(DIRECTIONS) Go through the entries and copy every one exactly.

(DATASET EXCERPTS)

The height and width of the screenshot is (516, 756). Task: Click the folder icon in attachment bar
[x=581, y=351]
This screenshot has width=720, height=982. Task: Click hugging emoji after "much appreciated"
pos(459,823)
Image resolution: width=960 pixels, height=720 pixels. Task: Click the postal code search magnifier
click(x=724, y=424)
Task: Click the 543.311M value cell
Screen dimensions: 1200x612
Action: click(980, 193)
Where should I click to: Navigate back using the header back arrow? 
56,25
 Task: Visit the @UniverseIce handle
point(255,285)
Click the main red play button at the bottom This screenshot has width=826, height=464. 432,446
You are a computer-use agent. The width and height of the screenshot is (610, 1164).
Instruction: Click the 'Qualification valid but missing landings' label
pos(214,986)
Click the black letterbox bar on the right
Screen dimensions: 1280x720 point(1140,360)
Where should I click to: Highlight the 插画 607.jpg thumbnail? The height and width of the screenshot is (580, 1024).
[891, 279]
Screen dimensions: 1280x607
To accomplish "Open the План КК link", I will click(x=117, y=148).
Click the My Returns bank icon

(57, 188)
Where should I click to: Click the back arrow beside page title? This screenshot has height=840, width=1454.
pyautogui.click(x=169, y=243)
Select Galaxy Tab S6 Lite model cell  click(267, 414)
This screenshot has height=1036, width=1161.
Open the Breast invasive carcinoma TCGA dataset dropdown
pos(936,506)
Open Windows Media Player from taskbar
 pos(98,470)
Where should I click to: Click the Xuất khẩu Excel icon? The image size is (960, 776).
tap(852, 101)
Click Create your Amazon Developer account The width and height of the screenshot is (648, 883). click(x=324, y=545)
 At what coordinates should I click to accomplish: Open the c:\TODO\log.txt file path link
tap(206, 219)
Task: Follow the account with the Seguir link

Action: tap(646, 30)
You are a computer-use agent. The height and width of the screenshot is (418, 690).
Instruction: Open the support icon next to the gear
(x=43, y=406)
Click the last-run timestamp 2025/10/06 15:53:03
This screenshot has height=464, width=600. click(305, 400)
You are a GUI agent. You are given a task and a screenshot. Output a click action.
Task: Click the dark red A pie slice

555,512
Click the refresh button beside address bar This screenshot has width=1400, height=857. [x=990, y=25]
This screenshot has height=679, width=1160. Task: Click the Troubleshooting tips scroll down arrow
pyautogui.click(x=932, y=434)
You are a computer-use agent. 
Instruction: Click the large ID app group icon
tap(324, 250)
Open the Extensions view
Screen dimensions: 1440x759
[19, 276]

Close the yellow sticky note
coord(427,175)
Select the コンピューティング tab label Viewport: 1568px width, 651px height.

(YOUR SOLUTION)
The height and width of the screenshot is (516, 756). Task: Click the folder icon in attachment bar
[x=581, y=351]
This screenshot has width=720, height=982. Task: Click hugging emoji after "much appreciated"
pos(459,823)
Image resolution: width=960 pixels, height=720 pixels. Task: Click the postal code search magnifier
click(x=724, y=424)
Task: Click the 543.311M value cell
Screen dimensions: 1200x612
Action: click(980, 193)
Where should I click to: Navigate back using the header back arrow? 
56,25
 Task: Visit the @UniverseIce handle
point(255,285)
Click the main red play button at the bottom This screenshot has width=826, height=464. 432,446
You are a computer-use agent. The width and height of the screenshot is (610, 1164).
Instruction: Click the 'Qualification valid but missing landings' label
pos(214,986)
Click the black letterbox bar on the right
Screen dimensions: 1280x720 point(1140,360)
Where should I click to: Highlight the 插画 607.jpg thumbnail? The height and width of the screenshot is (580, 1024).
[891, 279]
Screen dimensions: 1280x607
To accomplish "Open the План КК link", I will click(x=117, y=148).
Click the My Returns bank icon

(57, 188)
Where should I click to: Click the back arrow beside page title? This screenshot has height=840, width=1454.
pyautogui.click(x=169, y=243)
Select Galaxy Tab S6 Lite model cell  click(267, 414)
This screenshot has height=1036, width=1161.
Open the Breast invasive carcinoma TCGA dataset dropdown
pos(936,506)
Open Windows Media Player from taskbar
 pos(98,470)
Where should I click to: Click the Xuất khẩu Excel icon? The image size is (960, 776).
tap(852, 101)
Click Create your Amazon Developer account The width and height of the screenshot is (648, 883). click(x=324, y=545)
 At what coordinates should I click to accomplish: Open the c:\TODO\log.txt file path link
tap(206, 219)
Task: Follow the account with the Seguir link

Action: tap(646, 30)
You are a computer-use agent. The height and width of the screenshot is (418, 690).
Instruction: Open the support icon next to the gear
(x=43, y=406)
Click the last-run timestamp 2025/10/06 15:53:03
This screenshot has height=464, width=600. click(305, 400)
You are a GUI agent. You are given a task and a screenshot. Output a click action.
Task: Click the dark red A pie slice

555,512
Click the refresh button beside address bar This screenshot has width=1400, height=857. [x=990, y=25]
This screenshot has height=679, width=1160. Task: Click the Troubleshooting tips scroll down arrow
pyautogui.click(x=932, y=434)
You are a computer-use agent. 
Instruction: Click the large ID app group icon
tap(324, 250)
Open the Extensions view
Screen dimensions: 1440x759
[19, 276]

Close the yellow sticky note
coord(427,175)
Select the コンピューティング tab label Viewport: 1568px width, 651px height.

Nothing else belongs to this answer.